DRAW: If you roll three of a kind, you can draw three Wild West cards and keep one. If you roll four of a kind, you can draw four and keep two. If you don’t have an action face or three/four of a kind, you can draw one and keep it. Wild West cards work like General Store cards in the original game – they give you a special ability that can be used at different points during the game (not when you draw it). Wild West cards are what’s going to give you an opportunity to claim the money on the table.
When one player breaks his last desperado out of jail, he wins if he is the richest player (even if it is a tie). If not, the game continues until he either becomes the richest player or someone else is the richest when all desperados are out. You can win by eliminating all of your opponents.
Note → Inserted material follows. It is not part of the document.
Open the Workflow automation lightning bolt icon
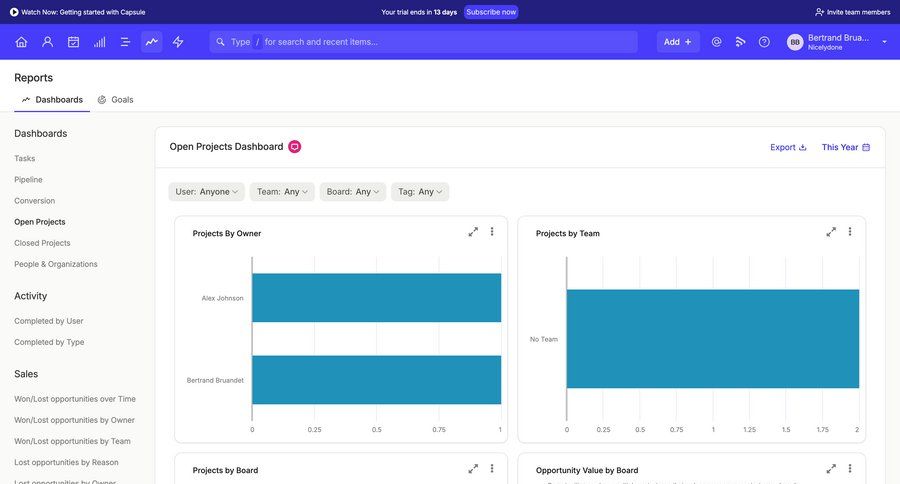 [x=178, y=42]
In thinking about this game, it seems like it’s kind of in the same category as King of Tokyo. It’s a Yahtzee-style game where you want to knock out your opponents, and cards can be used to enhance your turn. Not that the games are the same, it’s just a general feeling I get. There seem to be lots of opportunities for messing with your opponents – I really want to know what all the Wild West cards are to get more of a sense of what you can do. The Wild West cards seem to be the biggest connection to the original Dice Town game, other than the art.
Overall, DoDT seems like a fairly light game where you are trying to get your desperados to the point where they can start attacking each other. I’m assuming the more difficult people to free are more powerful in attacks. It’s a game that I think will have to be played to really see its full potential, but it’s one I’m interested to know more about. Thanks for reading!